La colonne de Bexbach (première partie)

La colonne de Bexbach fait partie d’un type de monument commun dans l’Est de la France et l’Allemagne rhénane. Jusqu’à présent, il ne semble pas qu’on ait retrouvé un de ces monuments entier, mais seulement des éléments. Plusieurs de ces colonnes ont été reconstituées, comme la colonne de Mayence, celle de Merten à Metz, et celle de Bexbach. Cela nous permet d’avoir une idée générale de ce monument.

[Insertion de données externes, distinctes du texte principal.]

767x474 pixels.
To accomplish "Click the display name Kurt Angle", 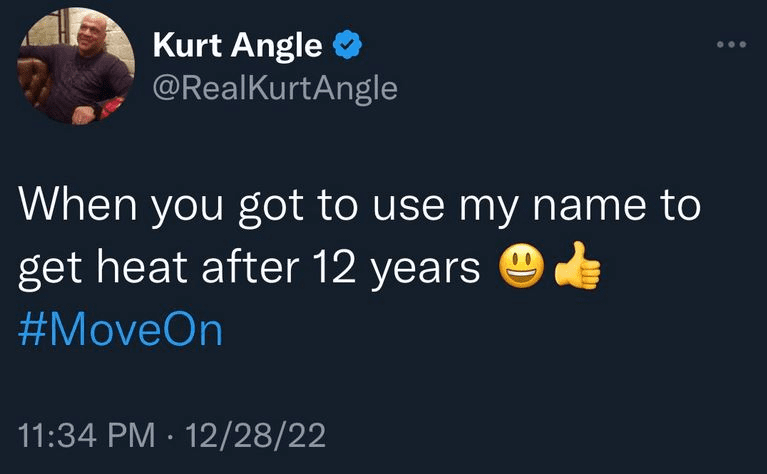I will (x=237, y=46).
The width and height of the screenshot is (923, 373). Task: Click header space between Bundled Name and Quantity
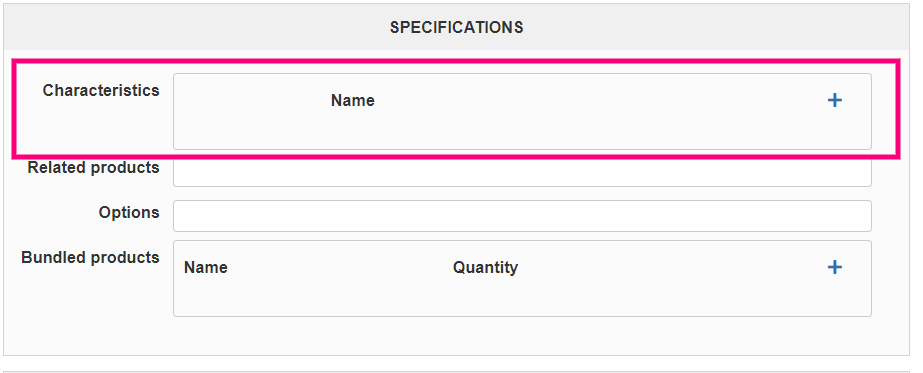click(x=340, y=268)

image 166 x 480 Ces colonnes reposent sur une stèle à quatre dieux, généralement Mercure, Junon, Minerve et Hercule, qui est parfois remplacé par une inscription. Au sommet figure toujours un groupe sculpté : un cavalier barbu terrasse un monstre dont les jambes sont souvent en forme de serpent, ce qui lui a donné le nom de géant anguipède. Le combat des dieux et des géants est un poncif de la mythologie et de l’art gréco-romain. La civilisation gallo-romaine se l’est approprié en y associant, comme souvent, des éléments de la culture celte. Le cavalier représente Jupiter. De nombreuses inscriptions l’affirment : IOM est en effet l’abréviation de IVPITER OPTIMVS MAXIMVS ; le dieu brandissait aussi un objet que plusieurs découvertes permettent de définir comme un foudre de bronze. Ce Jupiter est cependant une transposition qui associe le Taranis celte au Jupiter romain. Le géant a suscité bien des interprétations. Son caractère anguipède en fait une créature chtonnienne. On peut ainsi accepter que le groupe symbolise la victoire de la lumière céleste sur l’ombre du monde souterrain, de l’ordre sur le chaos, de la prospérité sur la stérilité. Cela fait partie de la propagande romaine, un trait particulier de l’Empire que l’on suit, sous diverses formes, depuis l’empereur Auguste.

La colonne de Bexbach fait 6,50 m de haut. La stèle à quatre dieux est composée de deux blocs superposés ; son soubassement et son couronnement sont moulurés. Les divinités figurées sont, dans le sens des aiguilles d’une montre, Junon, Mercure, Hercule et Minerve. Chacun est représenté avec ses attributs, dans une niche simple pour les dieux, double pour les déesses. Junon, drapée dans un manteau dont un pan lui couvre la tête, tient une longue torche de la main gauche et tend l’autre main vers un autel ; un paon est figuré au dessus de l’épaule droite. Mercure est nu, ses vêtements sont posés sur un rocher à sa gauche. Le dieu tient un caducée dans la main droite et une bourse dans la gauche ; à ses pieds, devant le rocher, peut-être un vase. Hercule, nu lui aussi mais barbu, s’appuie de la main droite sur sa massue et tient de la gauche la dépouille du lion. Minerve, enfin, drapée et casquée, tient une lance de la main droite et pose la gauche sur un bouclier. Ses attributs comprennent encore une chouette perchée sur son épaule gauche et la tête de la Gorgone que la déesse porte en pendentif. Ces sont les attributs habituels de ces divinités, mais il semble qu’on les ai multipliés ici. Les schémas sont empruntés à l’art hellénistique que les Romains ont propagé partout. La facture témoigne d’une certaine habileté, dans les draperies surtout, bien que le canon des personnages soit un peu ramassé.